Entries provided:
╭──
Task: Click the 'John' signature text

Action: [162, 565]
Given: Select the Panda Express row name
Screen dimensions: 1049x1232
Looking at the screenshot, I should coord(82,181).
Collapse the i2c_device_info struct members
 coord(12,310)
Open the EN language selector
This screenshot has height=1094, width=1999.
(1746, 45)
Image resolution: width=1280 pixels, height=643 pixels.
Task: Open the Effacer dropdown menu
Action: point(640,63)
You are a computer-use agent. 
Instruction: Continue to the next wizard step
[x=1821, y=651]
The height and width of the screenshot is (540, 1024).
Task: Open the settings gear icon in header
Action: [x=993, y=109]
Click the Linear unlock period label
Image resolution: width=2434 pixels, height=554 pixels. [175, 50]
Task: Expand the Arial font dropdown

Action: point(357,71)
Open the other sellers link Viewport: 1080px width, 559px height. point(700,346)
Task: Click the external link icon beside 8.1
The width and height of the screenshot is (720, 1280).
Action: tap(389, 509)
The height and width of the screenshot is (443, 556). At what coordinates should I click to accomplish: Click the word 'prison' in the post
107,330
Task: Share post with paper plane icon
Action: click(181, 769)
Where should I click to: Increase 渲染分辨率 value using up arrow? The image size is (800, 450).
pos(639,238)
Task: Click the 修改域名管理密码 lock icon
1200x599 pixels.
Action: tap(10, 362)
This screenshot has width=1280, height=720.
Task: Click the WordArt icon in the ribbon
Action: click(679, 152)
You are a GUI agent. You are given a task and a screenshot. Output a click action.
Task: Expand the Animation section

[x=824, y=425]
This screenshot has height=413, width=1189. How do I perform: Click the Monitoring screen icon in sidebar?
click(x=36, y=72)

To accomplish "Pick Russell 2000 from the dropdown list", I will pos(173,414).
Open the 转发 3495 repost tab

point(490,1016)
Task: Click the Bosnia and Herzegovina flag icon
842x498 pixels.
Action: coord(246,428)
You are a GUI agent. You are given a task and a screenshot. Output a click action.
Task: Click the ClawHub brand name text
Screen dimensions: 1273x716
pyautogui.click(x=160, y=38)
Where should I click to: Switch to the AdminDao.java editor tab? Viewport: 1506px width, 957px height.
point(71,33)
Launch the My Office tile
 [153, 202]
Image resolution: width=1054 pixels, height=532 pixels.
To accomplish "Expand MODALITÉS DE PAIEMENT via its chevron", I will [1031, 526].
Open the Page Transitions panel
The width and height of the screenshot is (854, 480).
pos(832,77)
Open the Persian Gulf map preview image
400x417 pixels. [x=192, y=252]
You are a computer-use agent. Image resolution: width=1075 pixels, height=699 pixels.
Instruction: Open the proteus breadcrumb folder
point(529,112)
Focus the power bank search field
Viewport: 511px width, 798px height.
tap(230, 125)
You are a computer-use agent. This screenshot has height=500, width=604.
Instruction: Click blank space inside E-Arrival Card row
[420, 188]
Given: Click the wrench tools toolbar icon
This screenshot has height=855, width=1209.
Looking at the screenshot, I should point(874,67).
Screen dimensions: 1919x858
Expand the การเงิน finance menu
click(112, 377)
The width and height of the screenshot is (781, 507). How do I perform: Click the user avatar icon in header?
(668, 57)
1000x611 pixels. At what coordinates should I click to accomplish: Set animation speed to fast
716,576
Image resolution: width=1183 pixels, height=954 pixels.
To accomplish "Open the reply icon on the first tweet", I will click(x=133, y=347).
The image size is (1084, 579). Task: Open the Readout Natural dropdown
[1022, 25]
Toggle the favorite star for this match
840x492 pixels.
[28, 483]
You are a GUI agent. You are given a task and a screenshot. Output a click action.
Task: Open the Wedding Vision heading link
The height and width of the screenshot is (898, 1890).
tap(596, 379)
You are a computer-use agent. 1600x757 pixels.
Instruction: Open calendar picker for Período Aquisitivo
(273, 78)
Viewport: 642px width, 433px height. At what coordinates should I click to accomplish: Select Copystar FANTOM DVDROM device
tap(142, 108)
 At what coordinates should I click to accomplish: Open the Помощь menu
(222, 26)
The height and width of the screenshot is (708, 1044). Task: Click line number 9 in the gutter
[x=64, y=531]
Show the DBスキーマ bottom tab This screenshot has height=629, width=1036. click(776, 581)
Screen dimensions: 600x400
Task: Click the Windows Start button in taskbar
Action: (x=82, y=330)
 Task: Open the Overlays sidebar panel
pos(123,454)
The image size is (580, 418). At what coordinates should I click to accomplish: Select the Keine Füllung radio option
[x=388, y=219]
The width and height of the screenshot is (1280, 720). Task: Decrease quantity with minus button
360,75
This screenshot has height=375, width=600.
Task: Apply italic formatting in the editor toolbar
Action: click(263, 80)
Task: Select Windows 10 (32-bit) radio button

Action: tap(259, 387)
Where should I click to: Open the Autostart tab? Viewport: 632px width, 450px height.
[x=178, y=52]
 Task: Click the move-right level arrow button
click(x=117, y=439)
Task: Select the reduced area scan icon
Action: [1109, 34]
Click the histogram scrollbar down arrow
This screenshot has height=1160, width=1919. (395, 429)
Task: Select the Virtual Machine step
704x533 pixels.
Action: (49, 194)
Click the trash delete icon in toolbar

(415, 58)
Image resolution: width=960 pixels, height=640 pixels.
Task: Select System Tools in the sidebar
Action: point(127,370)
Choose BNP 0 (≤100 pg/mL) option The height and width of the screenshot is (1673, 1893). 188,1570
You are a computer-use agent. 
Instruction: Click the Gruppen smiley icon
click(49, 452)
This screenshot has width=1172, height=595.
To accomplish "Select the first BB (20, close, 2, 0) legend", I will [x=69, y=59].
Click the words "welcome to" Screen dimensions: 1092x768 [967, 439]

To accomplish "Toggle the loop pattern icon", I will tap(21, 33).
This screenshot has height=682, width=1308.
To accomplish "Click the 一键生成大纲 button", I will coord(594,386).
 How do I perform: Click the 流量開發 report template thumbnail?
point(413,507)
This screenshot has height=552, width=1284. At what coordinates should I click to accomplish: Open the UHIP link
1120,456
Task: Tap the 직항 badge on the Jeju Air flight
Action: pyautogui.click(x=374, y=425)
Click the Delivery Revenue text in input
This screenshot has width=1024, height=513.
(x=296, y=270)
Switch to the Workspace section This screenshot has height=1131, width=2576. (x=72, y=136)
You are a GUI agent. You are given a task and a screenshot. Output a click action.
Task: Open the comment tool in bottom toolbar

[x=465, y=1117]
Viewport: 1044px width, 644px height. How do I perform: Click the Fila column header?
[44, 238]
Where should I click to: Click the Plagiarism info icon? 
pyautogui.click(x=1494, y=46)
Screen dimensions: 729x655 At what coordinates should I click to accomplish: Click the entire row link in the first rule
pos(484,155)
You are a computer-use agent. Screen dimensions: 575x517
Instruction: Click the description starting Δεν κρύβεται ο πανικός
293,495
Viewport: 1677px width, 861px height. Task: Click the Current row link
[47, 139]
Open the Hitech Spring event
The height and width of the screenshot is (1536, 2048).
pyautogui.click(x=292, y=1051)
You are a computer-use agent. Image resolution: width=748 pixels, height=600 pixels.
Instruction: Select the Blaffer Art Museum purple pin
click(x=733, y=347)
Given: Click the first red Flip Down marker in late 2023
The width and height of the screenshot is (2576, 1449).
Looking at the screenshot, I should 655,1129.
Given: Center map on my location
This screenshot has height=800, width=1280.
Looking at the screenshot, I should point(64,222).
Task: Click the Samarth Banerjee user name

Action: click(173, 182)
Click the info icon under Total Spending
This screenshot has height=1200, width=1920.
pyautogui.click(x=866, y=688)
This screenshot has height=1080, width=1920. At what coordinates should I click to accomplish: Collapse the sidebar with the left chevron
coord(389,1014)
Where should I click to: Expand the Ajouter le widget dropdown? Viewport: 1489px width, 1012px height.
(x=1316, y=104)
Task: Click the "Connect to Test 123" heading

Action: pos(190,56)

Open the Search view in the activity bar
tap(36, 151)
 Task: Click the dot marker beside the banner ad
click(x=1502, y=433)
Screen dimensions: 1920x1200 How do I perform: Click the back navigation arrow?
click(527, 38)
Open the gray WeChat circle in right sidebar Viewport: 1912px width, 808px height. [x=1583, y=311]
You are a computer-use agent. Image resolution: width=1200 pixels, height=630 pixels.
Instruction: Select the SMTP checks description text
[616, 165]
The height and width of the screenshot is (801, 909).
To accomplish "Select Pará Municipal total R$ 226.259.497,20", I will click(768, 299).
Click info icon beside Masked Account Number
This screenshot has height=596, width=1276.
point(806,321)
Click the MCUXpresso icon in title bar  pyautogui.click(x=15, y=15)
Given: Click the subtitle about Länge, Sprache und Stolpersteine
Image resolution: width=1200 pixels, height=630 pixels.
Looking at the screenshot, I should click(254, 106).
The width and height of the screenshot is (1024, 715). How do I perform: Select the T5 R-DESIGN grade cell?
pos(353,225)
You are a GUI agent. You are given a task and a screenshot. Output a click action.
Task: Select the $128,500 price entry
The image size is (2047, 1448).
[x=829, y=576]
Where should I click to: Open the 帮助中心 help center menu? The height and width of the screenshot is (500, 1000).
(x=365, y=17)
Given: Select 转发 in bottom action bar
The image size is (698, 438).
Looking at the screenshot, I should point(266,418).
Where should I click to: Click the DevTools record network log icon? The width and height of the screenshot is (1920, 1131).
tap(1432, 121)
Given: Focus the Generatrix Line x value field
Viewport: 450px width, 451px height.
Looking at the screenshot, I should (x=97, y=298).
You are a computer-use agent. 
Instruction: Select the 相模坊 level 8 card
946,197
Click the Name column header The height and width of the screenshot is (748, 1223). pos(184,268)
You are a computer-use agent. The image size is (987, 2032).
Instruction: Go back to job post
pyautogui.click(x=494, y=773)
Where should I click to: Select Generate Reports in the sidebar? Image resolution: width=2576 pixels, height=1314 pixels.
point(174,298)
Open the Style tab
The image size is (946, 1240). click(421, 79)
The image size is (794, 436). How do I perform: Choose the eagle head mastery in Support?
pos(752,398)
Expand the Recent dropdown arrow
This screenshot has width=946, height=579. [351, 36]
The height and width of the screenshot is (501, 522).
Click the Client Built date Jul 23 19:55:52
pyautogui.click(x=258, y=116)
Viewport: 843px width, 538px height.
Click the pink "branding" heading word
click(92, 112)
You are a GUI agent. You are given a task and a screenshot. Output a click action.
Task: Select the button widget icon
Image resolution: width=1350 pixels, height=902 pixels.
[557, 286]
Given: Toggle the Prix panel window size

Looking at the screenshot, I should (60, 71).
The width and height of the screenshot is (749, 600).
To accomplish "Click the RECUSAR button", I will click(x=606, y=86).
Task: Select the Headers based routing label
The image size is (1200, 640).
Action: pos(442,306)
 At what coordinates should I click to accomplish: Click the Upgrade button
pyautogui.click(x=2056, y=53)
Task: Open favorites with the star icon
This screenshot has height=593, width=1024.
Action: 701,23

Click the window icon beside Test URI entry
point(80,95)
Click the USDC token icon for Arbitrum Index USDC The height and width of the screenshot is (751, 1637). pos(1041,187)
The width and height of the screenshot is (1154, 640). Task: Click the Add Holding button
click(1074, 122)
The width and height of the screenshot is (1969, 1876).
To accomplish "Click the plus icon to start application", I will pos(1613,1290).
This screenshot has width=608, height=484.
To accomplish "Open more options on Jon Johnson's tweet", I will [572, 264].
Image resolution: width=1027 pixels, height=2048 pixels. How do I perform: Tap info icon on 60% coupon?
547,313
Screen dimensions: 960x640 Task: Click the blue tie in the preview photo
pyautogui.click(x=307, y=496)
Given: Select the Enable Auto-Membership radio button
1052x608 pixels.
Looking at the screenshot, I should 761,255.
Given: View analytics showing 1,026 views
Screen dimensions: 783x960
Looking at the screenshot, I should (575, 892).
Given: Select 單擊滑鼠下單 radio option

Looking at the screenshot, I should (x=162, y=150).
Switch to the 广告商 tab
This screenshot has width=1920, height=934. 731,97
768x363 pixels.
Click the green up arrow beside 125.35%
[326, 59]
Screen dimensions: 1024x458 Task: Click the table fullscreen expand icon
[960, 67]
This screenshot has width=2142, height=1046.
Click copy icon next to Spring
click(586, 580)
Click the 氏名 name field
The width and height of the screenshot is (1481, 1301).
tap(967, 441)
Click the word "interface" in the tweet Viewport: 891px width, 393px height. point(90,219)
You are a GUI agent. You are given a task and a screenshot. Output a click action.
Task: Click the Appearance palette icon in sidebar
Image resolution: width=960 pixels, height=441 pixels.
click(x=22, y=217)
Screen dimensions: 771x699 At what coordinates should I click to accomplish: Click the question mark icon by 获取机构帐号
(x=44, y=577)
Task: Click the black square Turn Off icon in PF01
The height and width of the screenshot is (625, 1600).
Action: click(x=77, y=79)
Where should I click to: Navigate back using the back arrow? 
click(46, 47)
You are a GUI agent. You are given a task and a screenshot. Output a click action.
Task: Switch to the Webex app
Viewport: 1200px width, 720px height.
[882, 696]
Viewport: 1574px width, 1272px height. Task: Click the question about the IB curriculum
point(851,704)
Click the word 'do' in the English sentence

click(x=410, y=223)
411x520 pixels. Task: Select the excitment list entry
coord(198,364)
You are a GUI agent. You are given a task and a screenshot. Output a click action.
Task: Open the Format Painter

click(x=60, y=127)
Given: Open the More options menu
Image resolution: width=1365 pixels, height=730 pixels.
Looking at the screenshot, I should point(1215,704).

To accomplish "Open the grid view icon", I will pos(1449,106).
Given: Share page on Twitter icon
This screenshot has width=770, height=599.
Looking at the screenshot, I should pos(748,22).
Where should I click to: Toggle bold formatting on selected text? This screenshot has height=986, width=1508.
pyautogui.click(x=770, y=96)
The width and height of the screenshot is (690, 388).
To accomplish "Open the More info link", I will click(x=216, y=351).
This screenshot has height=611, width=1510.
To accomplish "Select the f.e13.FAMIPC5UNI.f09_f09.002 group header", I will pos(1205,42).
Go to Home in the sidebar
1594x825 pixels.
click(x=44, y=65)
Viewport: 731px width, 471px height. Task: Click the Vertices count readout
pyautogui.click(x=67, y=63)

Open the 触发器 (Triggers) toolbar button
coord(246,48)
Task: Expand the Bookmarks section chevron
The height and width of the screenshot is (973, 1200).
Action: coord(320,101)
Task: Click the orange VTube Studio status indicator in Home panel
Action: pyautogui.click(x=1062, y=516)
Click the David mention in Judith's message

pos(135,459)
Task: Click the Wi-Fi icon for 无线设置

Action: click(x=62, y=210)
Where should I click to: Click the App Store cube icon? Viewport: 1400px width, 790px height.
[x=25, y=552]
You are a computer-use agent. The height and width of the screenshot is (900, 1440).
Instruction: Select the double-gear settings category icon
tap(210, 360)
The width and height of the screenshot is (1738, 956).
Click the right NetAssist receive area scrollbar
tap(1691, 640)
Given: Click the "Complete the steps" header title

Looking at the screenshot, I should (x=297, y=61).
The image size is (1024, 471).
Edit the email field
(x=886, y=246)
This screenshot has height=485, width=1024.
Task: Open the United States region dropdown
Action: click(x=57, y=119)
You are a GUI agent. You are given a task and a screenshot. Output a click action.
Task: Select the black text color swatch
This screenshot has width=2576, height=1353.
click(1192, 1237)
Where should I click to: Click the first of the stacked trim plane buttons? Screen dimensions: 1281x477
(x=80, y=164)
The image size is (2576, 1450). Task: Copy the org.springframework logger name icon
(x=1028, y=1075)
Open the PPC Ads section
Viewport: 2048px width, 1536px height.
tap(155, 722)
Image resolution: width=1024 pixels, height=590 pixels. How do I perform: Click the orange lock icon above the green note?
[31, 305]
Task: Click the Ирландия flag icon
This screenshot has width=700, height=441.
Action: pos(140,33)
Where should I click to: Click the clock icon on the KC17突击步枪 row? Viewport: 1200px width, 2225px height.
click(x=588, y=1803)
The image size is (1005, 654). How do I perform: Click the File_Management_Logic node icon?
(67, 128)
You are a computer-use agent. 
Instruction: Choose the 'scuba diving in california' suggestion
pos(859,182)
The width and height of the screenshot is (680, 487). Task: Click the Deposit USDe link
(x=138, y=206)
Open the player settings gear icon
╰──
Task brief:
Copy out the entries again word for word, starting at the line that contains "Image resolution: width=1027" and ending at the line that contains "click(x=410, y=223)", with both of those lines included.

Task response:
Image resolution: width=1027 pixels, height=2048 pixels. How do I perform: Tap info icon on 60% coupon?
547,313
Screen dimensions: 960x640 Task: Click the blue tie in the preview photo
pyautogui.click(x=307, y=496)
Given: Select the Enable Auto-Membership radio button
1052x608 pixels.
Looking at the screenshot, I should 761,255.
Given: View analytics showing 1,026 views
Screen dimensions: 783x960
Looking at the screenshot, I should (575, 892).
Given: Select 單擊滑鼠下單 radio option

Looking at the screenshot, I should (x=162, y=150).
Switch to the 广告商 tab
This screenshot has width=1920, height=934. 731,97
768x363 pixels.
Click the green up arrow beside 125.35%
[326, 59]
Screen dimensions: 1024x458 Task: Click the table fullscreen expand icon
[960, 67]
This screenshot has width=2142, height=1046.
Click copy icon next to Spring
click(586, 580)
Click the 氏名 name field
The width and height of the screenshot is (1481, 1301).
tap(967, 441)
Click the word "interface" in the tweet Viewport: 891px width, 393px height. point(90,219)
You are a GUI agent. You are given a task and a screenshot. Output a click action.
Task: Click the Appearance palette icon in sidebar
Image resolution: width=960 pixels, height=441 pixels.
click(x=22, y=217)
Screen dimensions: 771x699 At what coordinates should I click to accomplish: Click the question mark icon by 获取机构帐号
(x=44, y=577)
Task: Click the black square Turn Off icon in PF01
The height and width of the screenshot is (625, 1600).
Action: click(x=77, y=79)
Where should I click to: Navigate back using the back arrow? 
click(46, 47)
You are a GUI agent. You are given a task and a screenshot. Output a click action.
Task: Switch to the Webex app
Viewport: 1200px width, 720px height.
[882, 696]
Viewport: 1574px width, 1272px height. Task: Click the question about the IB curriculum
point(851,704)
Click the word 'do' in the English sentence

click(x=410, y=223)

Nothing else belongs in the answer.